Harvard Business Review
Bored? Good For You
According to Harvard professor Arthur C. Brooks, boredom is not to be avoided. It kickstarts creativity, protects your mood, and activates a part of the brain linked to big ideas. So let your mind wander, you might be surprised where it takes you.

3 Great Marketing Moves
From playful puffers to London love letters, these campaigns turn comfort and craft into something worth talking about.
The Periodic Fable
The Ordinary launched a new campaign that flips the beauty industry’s “magic” jargon on its head, using a reimagined periodic table that replaces chemical elements with the kind of buzzwords often used to sell beauty products. With 51% of consumers more likely to trust a product labelled “luxury,” it’s a smart, surreal reminder that not all beauty claims are backed by science.
The Comfort Drop
Aldi launched a limited-edition “Jacket Potato Puffer” just as the cold weather hits, turning Britain’s go-to winter comfort food into a tongue-in-cheek fashion statement. Equal parts silly and seasonal, the stunt wraps everyday warmth in humour, proving that even the simplest idea can stick when it’s perfectly timed.
London Calling
Burberry launched “It’s Always Burberry Weather: Postcards from London”, casting Olivia Colman as a cast of Londoners, from chip-shop server to cricket fan, guiding wide-eyed tourists through the city’s quirks and its famed outerwear collection. By blending heritage silhouettes with cinematic storytelling and immersive pop-ups, it transforms rain-ready gear into cultural commentary, proving that sometimes a trench coat isn’t just about the weather, it’s about identity.

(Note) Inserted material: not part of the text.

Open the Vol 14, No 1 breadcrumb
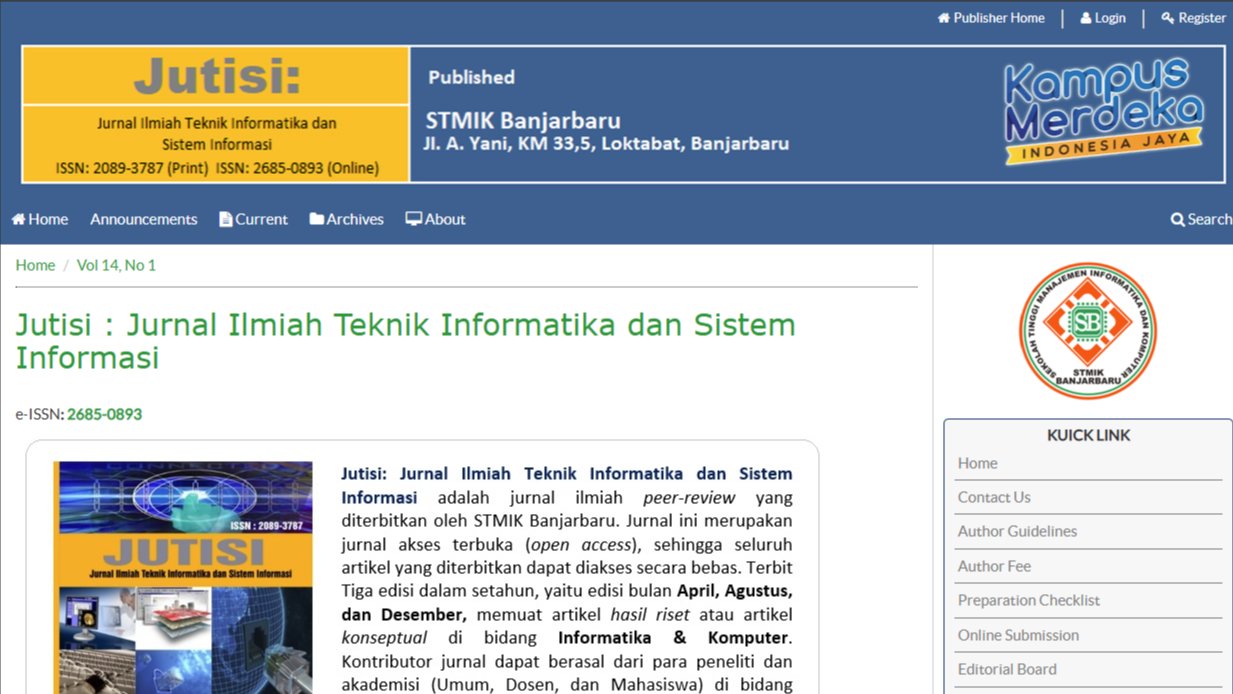The image size is (1233, 694). point(116,265)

People Keep Asking, Is Social Media Dying?
@financialtimes Time spent on social media peaked in 2022 and has since gone into steady decline since. Digital audience insights company GWI carried out ... See more
The Financial Times’ TikTok is really nailing it right now, showing how social media can do smart, snackable, dare I say, ‘grown-up’ videos that make you think instead of scroll. But as their piece says, the numbers show that the platforms are in decline.

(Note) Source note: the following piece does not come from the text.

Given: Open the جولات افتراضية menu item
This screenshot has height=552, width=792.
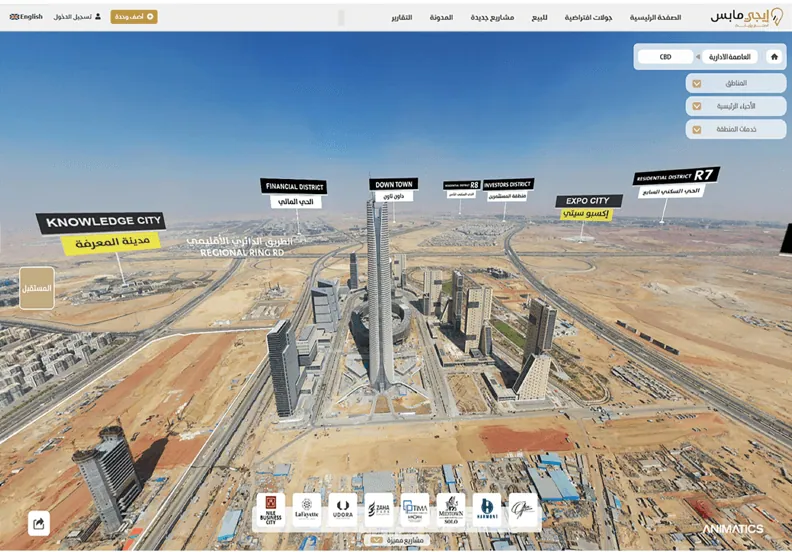Looking at the screenshot, I should coord(588,17).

Time on social peaked in 2022 and has dropped nearly 10% since. The biggest decline? Teens and twenty-somethings, the ones who’ve grown-up online.
As Marina Hyde and Richard Osman put it on the equally great, The Rest is Entertainment Podcast, the platforms are losing money, the feeds feel flat, and people are quietly checking out.
I wouldn’t go as far as saying that social is dying, although AI slop is definitely one of the potential killers. I would say that right now, social is rewriting its own pleasure code, trading the insatiable chase of the cheap dopamine hit for something more human, and more pleasurable.
Because at the end of the day, it’s always got to be something people want to watch, engage with and share. Otherwise, what’s the point?